[EXTRACT Boundary: Start]

Cudmore: Two of Amsterdam’s music men


In his 39-year career as a high school music teacher and bandleader, Gerald P. Barnell created traditions that still touch the hearts of Amsterdam natives everywhere.

The youngest of eight children, Barnell was born in 1909 in Amsterdam, where his father, a grocer on Florida Avenue, was a founder of Mount Carmel Church on the South Side. The Italian American family’s original name was Baranello.

In 1915, brothers Angelo, Charles and Anthony organized Barnell’s Concert Orchestra. The group played for Amsterdam’s well-to-do and performed at Saratoga casinos and the New York governor’s mansion.

The orchestra disbanded in 1922 when brother Anthony contracted a bone disease.  Soon the youngest Barnell organized Jerry Barnell and His Society Orchestra, playing spots such as Jollyland, today’s Shuttleworth Park.

Gerald Barnell graduated from Amsterdam High in 1929 then earned a bachelor’s degree at Ithaca College.  A violinist, he later did graduate work at Albany, Syracuse, Indiana and Columbia universities plus the Julliard School of Music.

He taught for a year at Cazenovia Seminary, which became Cazenovia College, and joined the Amsterdam schools in 1934.  He taught music in the schools until 1973, serving as instrumental director leading the high school, junior high and elementary bands and orchestras.

Barnell also performed with Barnell’s Concert Orchestra and directed his own Union Orchestra.  He was a member of Local 133 of the Professional Musicians Union.

He married Antoinette Morini, whose family owned a local coal and oil company, in 1940.  Antoinette was an accomplished singer, dancer and actress.  She and her husband frequently performed together.  They had one son, Gerald Barnell, Jr., who pursued a career as a business educator at Schalmont High School in Rotterdam.

When WCSS radio went on the air in Amsterdam in 1947, Barnell produced a talent show, Youth on Parade, and hosted the Sunday Italian show with Salvatore Morini.

Barnell entertained children by making his violin sound like a bumblebee or train whistle.  He had many private students, including popular Amsterdam guitarist and vocalist Rachelle Cotugno.

[EXTRACT Boundary: End]
[SUPPLIED INFORMATION Boundary: Start]

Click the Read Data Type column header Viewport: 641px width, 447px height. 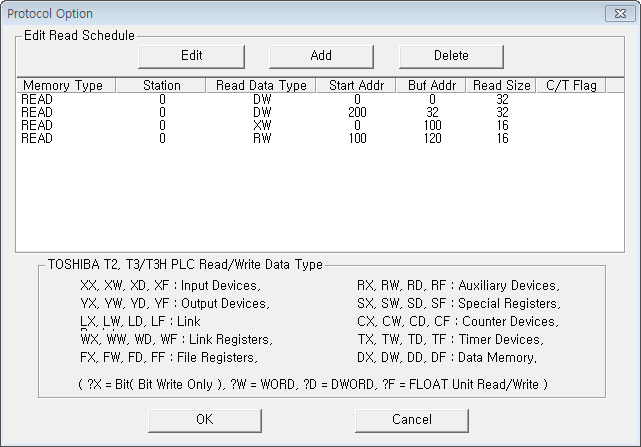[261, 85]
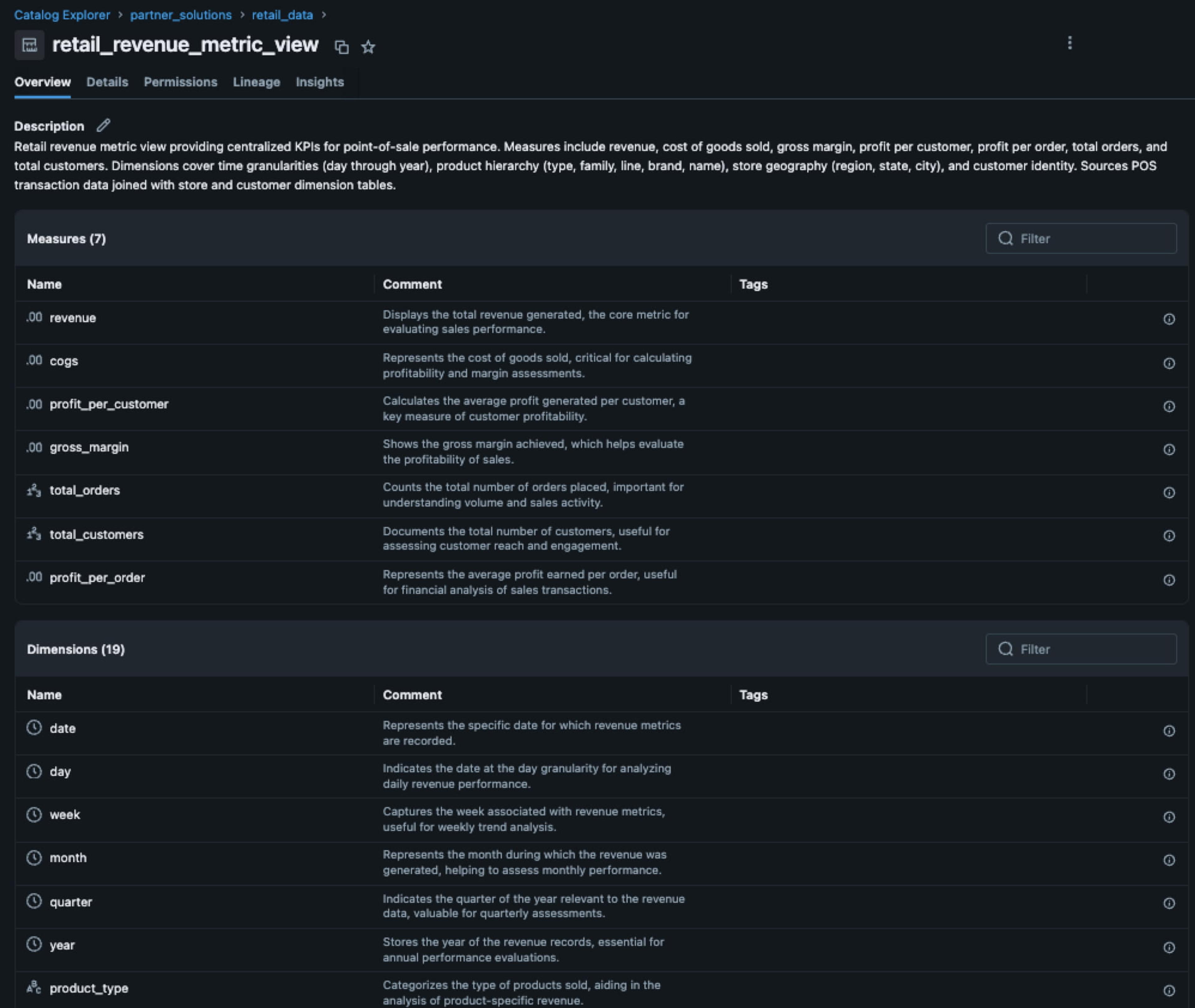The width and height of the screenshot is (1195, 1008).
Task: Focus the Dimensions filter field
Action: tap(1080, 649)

[SUPPLIED INFORMATION Boundary: End]

- [TASKS FOR THIS EXERCISE]
1. Please pull from the article on Gerald Barnell the exact passage starting at "In 1915, brothers" and ending at "York governor’s mansion.".
2. Extend the article on Gerald Barnell, picking up after its final sentence.

- [RESPONSES]
1.
In 1915, brothers Angelo, Charles and Anthony organized Barnell’s Concert Orchestra. The group played for Amsterdam’s well-to-do and performed at Saratoga casinos and the New York governor’s mansion.

2.
In the 1950s, Barnell melded the high school band with female cheerleaders and baton-twirling majorettes.  Their signature number during football half time shows became “Lullaby of Birdland,” with majorettes forming a kick line reminiscent of the Radio City Rockettes.

Today’s majorettes no longer twirl batons but they still perform “Lullaby of Birdland” and other numbers with the band. The high school band is now known as the Amsterdam Marching Rams.

After Barnell retired in 1973, he taught music education at the College of Saint Rose in Albany.  He died in 1998; his wife Antoinette died in 2001.  During their life together they lived on Phillips Street near Henrietta Heights.

One of Barnell’s accomplishments was organization of the first All County Music Festival in Montgomery County in 1956.


The Pals of the Saddle was a popular country music group of the late 20th century in the Mohawk Valley.
Stephen Lopuch led the band.  Other members were Frank Lopuch, Joseph Lopuch, Eddie Jarvis and Adam Orleanski, known as Tex Adams.

The group was well known from appearances on WRGB television in Schenectady.

Stephen Lopuch also wrote songs for polka bandleader Jimmy Sturr, including Blue Jeans Polka.  Sturr won two Grammy awards for albums containing songs written by Lopuch in the 1980s.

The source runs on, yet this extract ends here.